*Data for review*
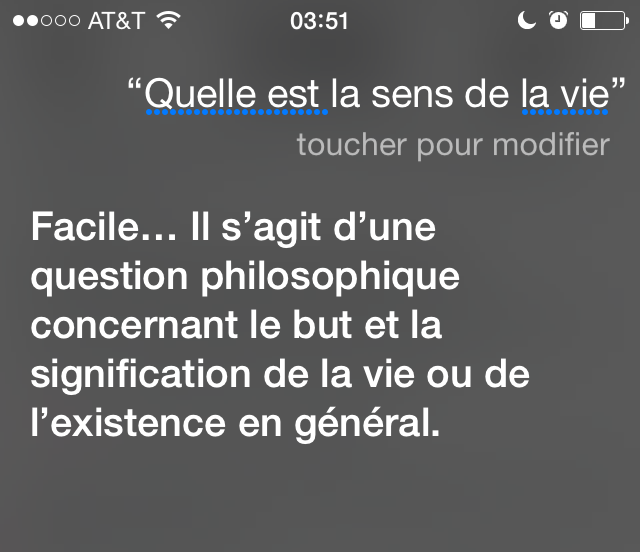
Task: Tap the AT&T carrier label
Action: pos(117,20)
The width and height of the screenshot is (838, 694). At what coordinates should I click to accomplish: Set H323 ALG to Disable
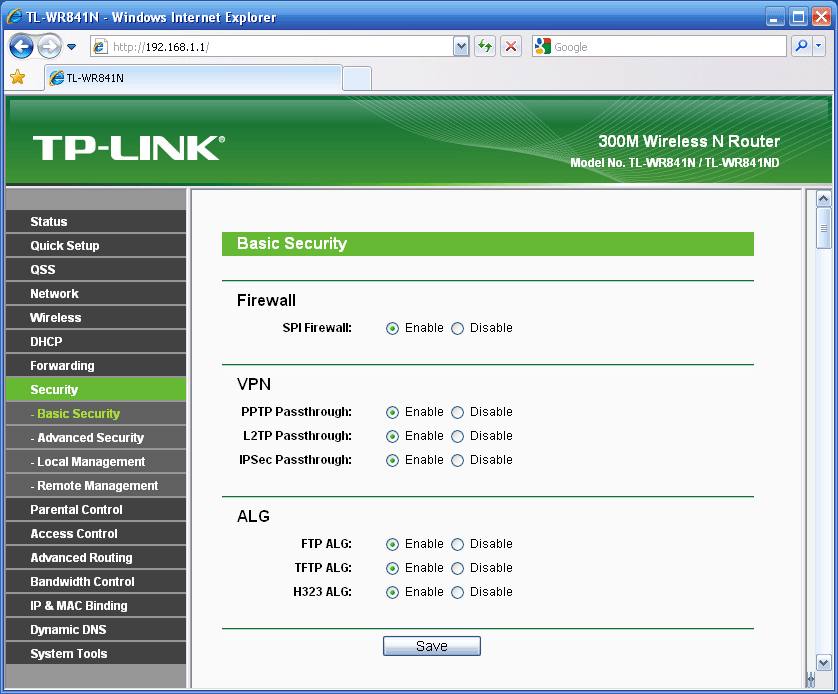pyautogui.click(x=458, y=592)
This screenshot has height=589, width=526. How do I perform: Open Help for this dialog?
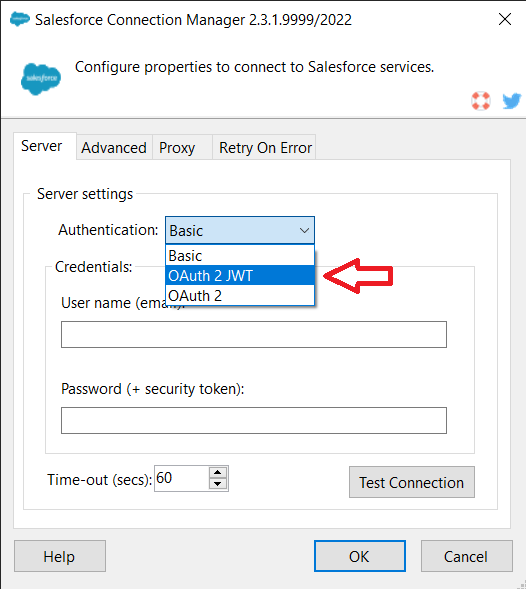click(60, 556)
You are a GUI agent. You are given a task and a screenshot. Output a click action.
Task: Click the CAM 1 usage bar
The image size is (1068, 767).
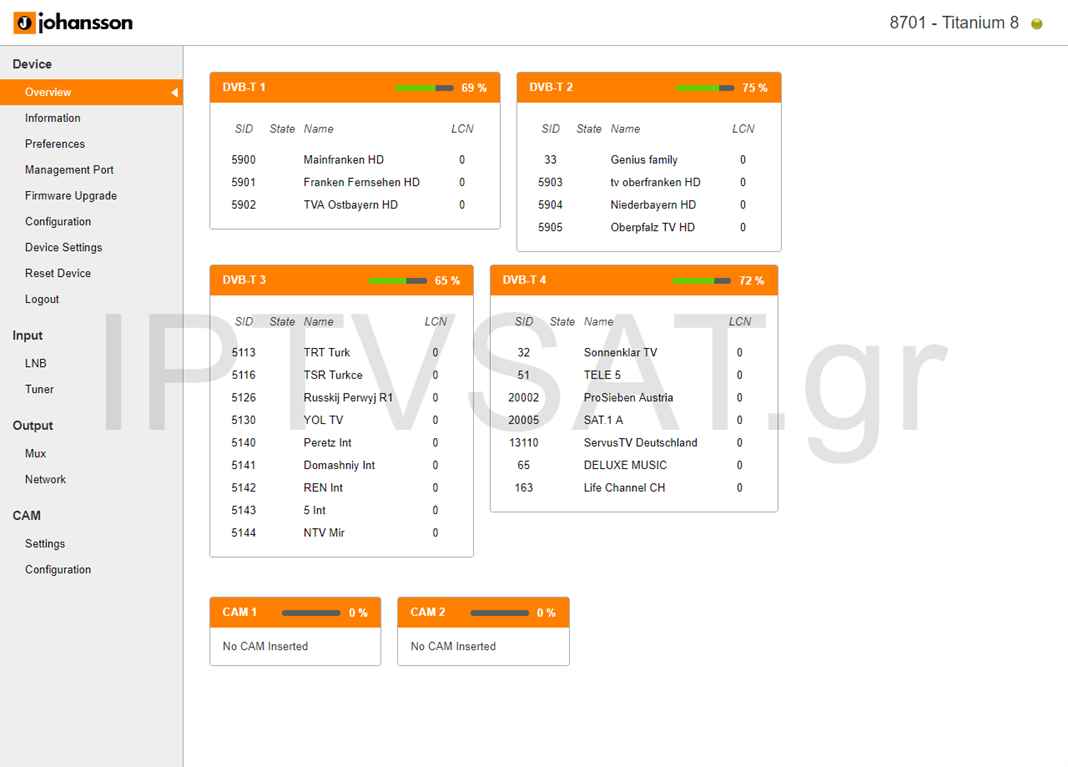click(x=311, y=613)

*What needs to be done*
The expected answer consists solely of the lines from the one with "You are a GUI" through the last line of the listing above, restated exactly, minus any pictures.

*Response to the exercise*
You are a GUI agent. You are given a task and a screenshot. Output a click action.
Task: Click the CAM 1 usage bar
The image size is (1068, 767).
click(x=311, y=613)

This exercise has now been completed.